You never know if your pitch will fly or crash, so put in your all every time, writes
There comes a time in every entrepreneur’s life when they are called upon to pitch their ideas and convince potential clients that they are worth the risk.
The initial hounding … sorry … networking … gets you in the door, but the pitch is what will get you hired. We’ve prepared dozens over the past year – some have hit the mark, some have gone down like a lead balloon. The tricky thing is, you never really know whether your pitch will fly or crash and burn.
So you’ve got to put in your all every single time. That starts with research – a whole lot of research.
Sun Tzu said: “If you know your enemies and you know yourself, you need not fear the result of a hundred battles.”
Of course, this is not a battleground, and the people you are pitching to are going to be your partners in creating something great, rather than being your adversaries.
Still, knowing who you are talking to, and having a real handle on how you can make their jobs and lives a little easier is half the battle won.
Often, entrepreneurs are so caught up in the passion they feel for their innovation or product that they forget to consider the vital question “what can we do to help you?”.
This is something we learnt in our many years in corporate media – the best story in the world can fall flat if you don’t frame it properly.
We start each pitch from scratch.
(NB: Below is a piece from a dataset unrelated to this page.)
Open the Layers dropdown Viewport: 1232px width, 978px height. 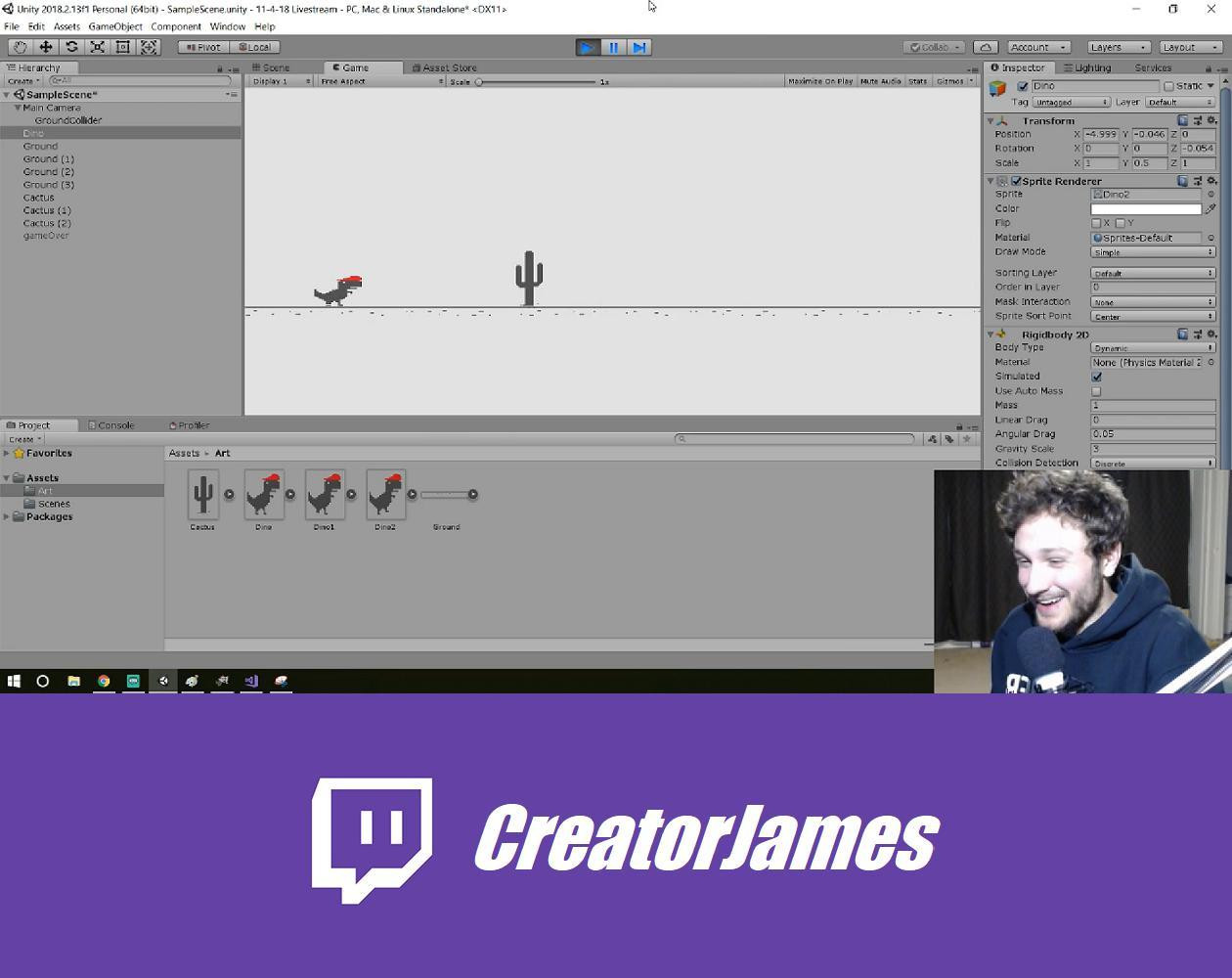coord(1117,47)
It’s time-consuming and at times an exercise in Mystic Meg-style psychic predictions, and it contains the best assumptions we can muster. We try to put ourselves in our prospective clients’ shoes to get a sense of what we can do to really make a difference for them.
There are all sorts of online resources that claim to offer the formula to a winning pitch. Some things are pretty logical – do your homework, know who you’re speaking to, identify a problem and tell them how you are going to solve it.
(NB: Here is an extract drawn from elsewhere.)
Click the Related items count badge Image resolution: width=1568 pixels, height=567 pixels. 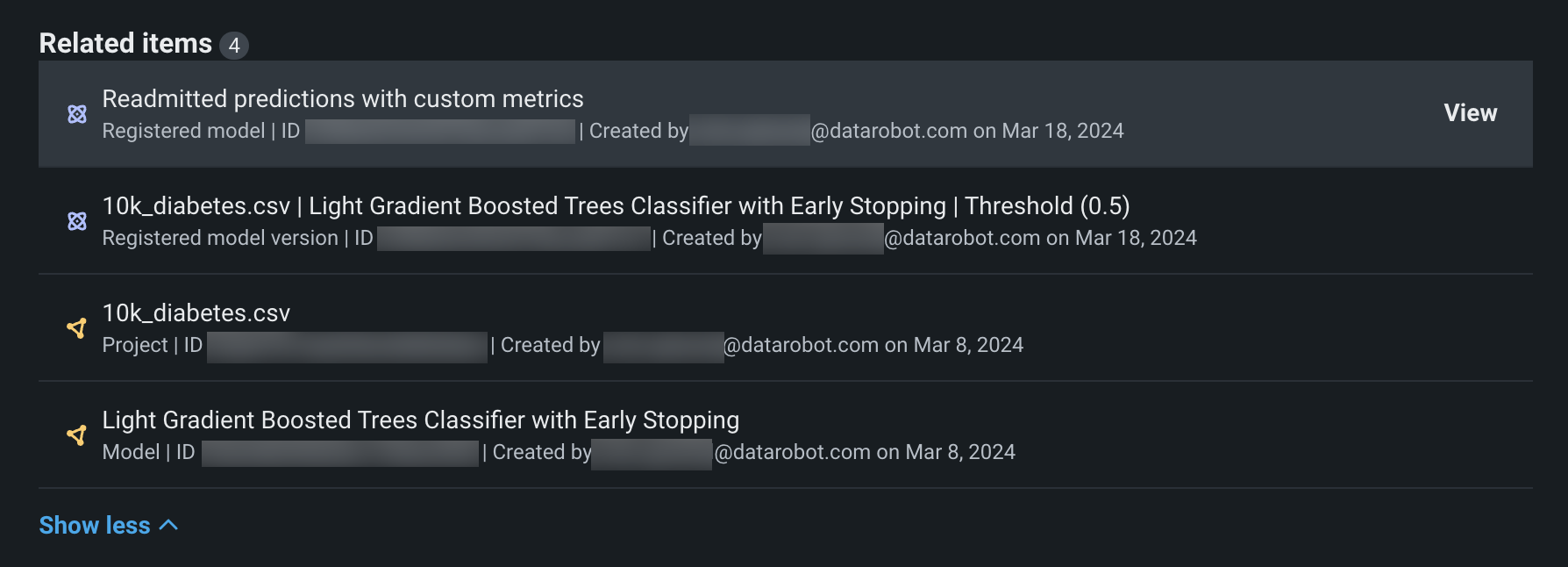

But there’s also a lot of granular advice: resources that tell you to gesture with your left hand when talking about the past and your right when talking about the future. Who knows whether these strange little tips work or not?
Ultimately, you’re selling yourself, so you have to be yourself. If you laugh easily, or have a particular passion for an aspect of your offering, let the client see that.
Pitching is kind of like dating – if you feel you have to act like someone completely different to get a second date, this might not be the relationship for you.
Ultimately, when you’re standing there, your passion and thought process has to be plain for all to see. As nerve-wracking as your first few pitches will be, take it from us – it gets better.
You stop feeling like you need a stiff drink … or a Valium … or both beforehand, and you start getting excited about what you have to offer and what the response might be.
And take it from us, there are few things more delightful than seeing your potential clients lean forward and listen closely – that sense of being heard, understood and appreciated is well worth the cost of preparation.